Dictionary of National Biography, 1912 supplement/Nettleship, John Trivett

1540078Dictionary of National Biography, 1912 supplement, Volume 3 — Nettleship, John Trivett1912James Sutherland Cotton

NETTLESHIP, JOHN TRIVETT (1841–1902), animal painter and author, born at Kettering, Northamptonshire, on 11 Feb. 1841, was second son of Henry John Nettleship, solicitor there, and brother of Henry [q. v.], of Richard Lewis [q. v.], and of Edward, the ophthalmic surgeon. His mother was Isabella Ann, daughter of James Hogg, vicar of Geddington and master of Kettering grammar school. Music was hereditary in the family, and Nettleship was for some time a chorister at New College, Oxford. Afterwards he was sent to the cathedral school at Durham, where his brother Henry had preceded him. Having won the English verse prize on 'Venice' in 1856, he was taken away comparatively young, in order to enter his father's office. There he remained for two or three years, finishing his articles in London. Though admitted a solicitor and in practice for a brief period, he now resolved to devote himself to art, in which he had shown proficiency from childhood. Accordingly he entered himself as a student at Heatherley's and at the Slade School in London, but to the last he was largely independent and self-taught. His first work was in black and white, not for publication, but to satisfy his natural temperament, which always led him to the imaginative and the grandiose. It is to be regretted that none of the designs conceived during this early period was ever properly finished. They include biblical scenes, such as 'Jacob wrestling with the Angel' and 'A Sower went forth to sow,' which have been deservedly compared with the work of William Blake. Nothing was published under his own name, except a poor reproduction of a 'Head of Minos,' in the 'Yellow Book' (April 1904). But the illustrations to 'An Epic of Women' (1870), by his friend, Arthur William Edgar O'Shaughnessy [q. v.], are his; and his handiwork may likewise be traced in a little volume of 'Emblems' by Mrs. A. Cholmondeley (1875), where his name erroneously appears on the title-page as 'J. J. Nettleship.'

These designs reveal one aspect of his character, a delight in the manifestations of physical vigour. He was himself in his youth a model of virility. As a boy he was a bold rider in the hunting field. When he came to London he took lessons in boxing from a famous prize-fighter, and more than once walked to Brighton in a day. He accompanied a friend, (Sir) Henry Cotton, on a mountaineering expedition to the Alps, for which they trained together bare-footed in the early morning round Regent's Park. It was this delight in physical prowess and in wild life that now induced him to become a painter of animals. His studies were made almost daily in the Zoological Gardens; and for twenty-seven years (1874-1901) he exhibited spacious oil pictures of lions, tigers, etc., at the Royal Academy and for most of the period at the Grosvenor Gallery. Though always noble in conception and often effective in grouping and in colour, these pictures failed somewhat in technique and were not simple enough for the popular taste. At one time more than a dozen of them were exhibited together in the Corn Exchange at Gloucester; but a scheme for purchasing the collection fell through, and they are now dispersed. In 1880 Nettleship was invited to India by the Gaekwar of Baroda, for whom he painted a cheetah hunt as well as an equestrian portrait, and was thus enabled to see something of wild animals in their native haunts. In his later years he took to the medium of pastel, and, painting his old subjects on a smaller scale, acquired a wider measure of popularity.

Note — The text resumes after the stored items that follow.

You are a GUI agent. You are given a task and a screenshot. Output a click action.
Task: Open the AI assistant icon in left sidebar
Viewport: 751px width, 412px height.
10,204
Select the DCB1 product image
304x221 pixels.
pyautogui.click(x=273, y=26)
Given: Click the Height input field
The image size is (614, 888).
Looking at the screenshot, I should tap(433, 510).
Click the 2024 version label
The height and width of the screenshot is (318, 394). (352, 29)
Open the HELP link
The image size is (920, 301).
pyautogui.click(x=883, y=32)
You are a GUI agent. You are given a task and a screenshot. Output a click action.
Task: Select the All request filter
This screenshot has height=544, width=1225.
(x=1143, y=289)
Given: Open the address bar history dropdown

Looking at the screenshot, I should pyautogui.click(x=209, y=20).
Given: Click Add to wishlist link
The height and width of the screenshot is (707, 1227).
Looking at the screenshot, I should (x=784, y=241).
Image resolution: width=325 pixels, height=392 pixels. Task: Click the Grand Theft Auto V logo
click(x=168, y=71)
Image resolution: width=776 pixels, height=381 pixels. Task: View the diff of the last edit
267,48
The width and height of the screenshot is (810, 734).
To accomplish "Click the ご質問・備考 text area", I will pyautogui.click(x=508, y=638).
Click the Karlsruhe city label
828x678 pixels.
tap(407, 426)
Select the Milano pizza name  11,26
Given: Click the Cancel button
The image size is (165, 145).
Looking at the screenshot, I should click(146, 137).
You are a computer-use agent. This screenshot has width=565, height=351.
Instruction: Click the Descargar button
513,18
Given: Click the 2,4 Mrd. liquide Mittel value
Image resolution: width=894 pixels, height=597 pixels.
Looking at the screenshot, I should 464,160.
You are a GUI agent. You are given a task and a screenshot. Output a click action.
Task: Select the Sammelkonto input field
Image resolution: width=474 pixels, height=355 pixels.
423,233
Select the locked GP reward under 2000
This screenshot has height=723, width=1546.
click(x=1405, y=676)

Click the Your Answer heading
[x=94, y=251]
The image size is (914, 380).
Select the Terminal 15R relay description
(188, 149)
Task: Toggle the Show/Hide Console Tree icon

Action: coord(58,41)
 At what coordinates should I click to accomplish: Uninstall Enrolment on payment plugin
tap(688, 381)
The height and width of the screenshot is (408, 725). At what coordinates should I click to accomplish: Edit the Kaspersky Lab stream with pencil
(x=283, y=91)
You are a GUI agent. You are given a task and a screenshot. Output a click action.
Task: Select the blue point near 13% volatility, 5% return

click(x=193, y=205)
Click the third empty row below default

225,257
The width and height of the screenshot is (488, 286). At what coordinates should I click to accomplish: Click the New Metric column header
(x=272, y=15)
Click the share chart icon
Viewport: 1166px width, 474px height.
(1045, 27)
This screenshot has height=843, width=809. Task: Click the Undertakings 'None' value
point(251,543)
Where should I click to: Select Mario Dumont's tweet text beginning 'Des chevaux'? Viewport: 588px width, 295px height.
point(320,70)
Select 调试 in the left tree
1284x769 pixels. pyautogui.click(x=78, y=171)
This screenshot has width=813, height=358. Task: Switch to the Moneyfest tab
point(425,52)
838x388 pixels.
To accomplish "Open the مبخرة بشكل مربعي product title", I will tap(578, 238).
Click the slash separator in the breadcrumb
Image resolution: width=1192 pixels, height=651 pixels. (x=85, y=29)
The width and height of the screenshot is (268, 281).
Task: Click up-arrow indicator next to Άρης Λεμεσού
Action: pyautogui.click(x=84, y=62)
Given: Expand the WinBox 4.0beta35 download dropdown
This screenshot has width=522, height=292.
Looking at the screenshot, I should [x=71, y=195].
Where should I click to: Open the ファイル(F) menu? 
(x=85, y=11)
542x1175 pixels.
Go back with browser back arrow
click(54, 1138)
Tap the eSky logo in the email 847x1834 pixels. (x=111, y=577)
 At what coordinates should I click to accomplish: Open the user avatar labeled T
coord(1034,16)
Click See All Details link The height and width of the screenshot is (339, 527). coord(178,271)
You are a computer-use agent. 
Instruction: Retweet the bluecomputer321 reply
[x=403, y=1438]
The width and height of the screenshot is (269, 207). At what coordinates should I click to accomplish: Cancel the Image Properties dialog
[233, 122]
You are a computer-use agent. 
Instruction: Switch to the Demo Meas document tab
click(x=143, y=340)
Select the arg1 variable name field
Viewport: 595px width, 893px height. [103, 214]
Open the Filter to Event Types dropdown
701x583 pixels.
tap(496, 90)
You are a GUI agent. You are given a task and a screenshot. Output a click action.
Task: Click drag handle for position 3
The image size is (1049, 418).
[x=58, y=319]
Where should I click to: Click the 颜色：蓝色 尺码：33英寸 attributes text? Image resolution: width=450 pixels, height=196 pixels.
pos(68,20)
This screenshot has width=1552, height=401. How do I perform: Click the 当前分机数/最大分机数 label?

Nettleship was far more than a painter. His intellectual sympathies were unusually wide. In 1868, when only twenty-seven, he published a volume of 'Essays on Robert Browning's Poetry,' which was probably the first serious study of the poet, and has passed through three editions with considerable enlargements, of which the latest is entitled 'Robert Browning: Essays and Thoughts' (1895). The book brought about an intimate friendship between the poet and his critic. Another book that shows both his mature power of literary expression and his opinions about his own art is 'George Morland and the Evolution from him of some Later Painters' (1898). Here there are touches of self-portraiture. Among the books illustrated by him may be mentioned 'Natural History Sketches among the Carnivora,' by A. Nicols (1885), and 'Icebound on Kolguev,' by A. B. R. Trevor Battye (1895).

Aiter a long and painful illness, Nettleship died in London on 31 Aug. 1902, and was buried at Kensal Green cemetery. He married in 1876 Ada, daughter of James Hinton [q. v.], the aural surgeon; she survived; him with three daughters, the eldest of whom was married to Augustus E. John, and died in Paris in 1909.

A memorial tablet in bronze, designed by Sir George Frampton, with the aid of two brother artists, who were born in the same town. Sir Alfred East and Thomas Cooper Gotch, has been placed in the parish church at Kettering.

[Personal knowledge; Sir Henry Cotton, Indian and Home Memories, 1911; Graves's Royal Academy Contributors.]